JOSHUA WEINER

Weegee: Coney Island Beach after Midnight

No moon is good. I take off my shoes
And go silently so as not to lose
The shot I know is lurking there—
            American made
            Is my stock-in-trade,
As whatever’s in the frame I choose,
I chose, though it’s like I wasn’t there.

What’s out there? Why, sweethearts in love
Making love out where it’s dark enough.
I wouldn’t disturb them for the world.
             Each kiss, what’s left
             Between each breath—
Hard work, but the kind that makes you laugh.
There goes a match.

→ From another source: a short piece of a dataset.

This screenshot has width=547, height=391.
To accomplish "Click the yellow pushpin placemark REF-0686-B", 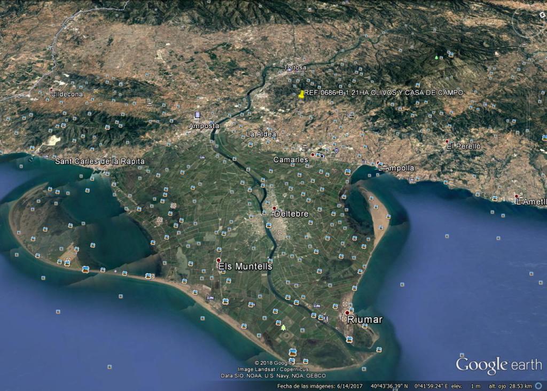I will pyautogui.click(x=301, y=94).
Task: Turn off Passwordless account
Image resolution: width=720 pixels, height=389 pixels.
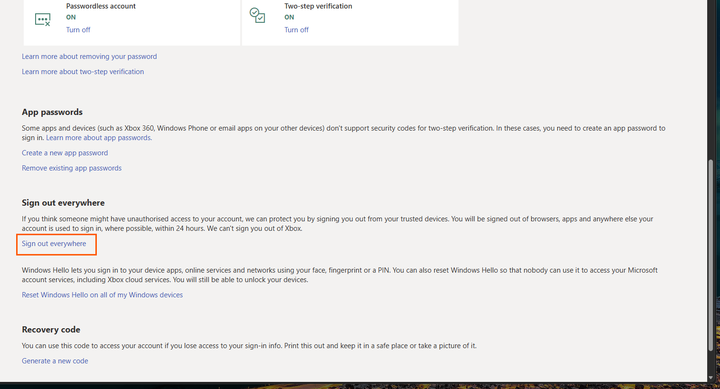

What’s that I heard?

There, in the lifeguard station lookout,
Lovers exhausting each other’s doubt.
I’ll catch them fast without a flash:
            To make it clear
            How they appear
Like drags inhaling their way to ash,
Or a mouth getting ready to shout . . .

Too dark to have used the range finder there,
It’s like scooping yourself, your feeling, where
Trying to find the way, you’re caught
            (The frame in which
            Your subjects twitch)
Alive, exposed, and as if too near:
The lens opens and you take the shot.

Why they were up there near the sky
I thought I’d see as the fluid primed
The image into a final shape;
            But all I found
            Was a kind of sound,
A woman up there like a lie,
Alone and bewildered after the rape.

You can read the “Lifeguard Only” sign
She leans against. There’s no clear line
Between her hair and where the night
             Begins to fan
             Out in a plan
Expanding further than stars can shine,
And outside my frame to make it right.

What did she choose, which choice was deferred
As she waited for the bus without a word
No matter where she sat to wait?
             All that is there:
             The apparent stare
Out to the wave that can’t be heard
That she readies herself to contemplate.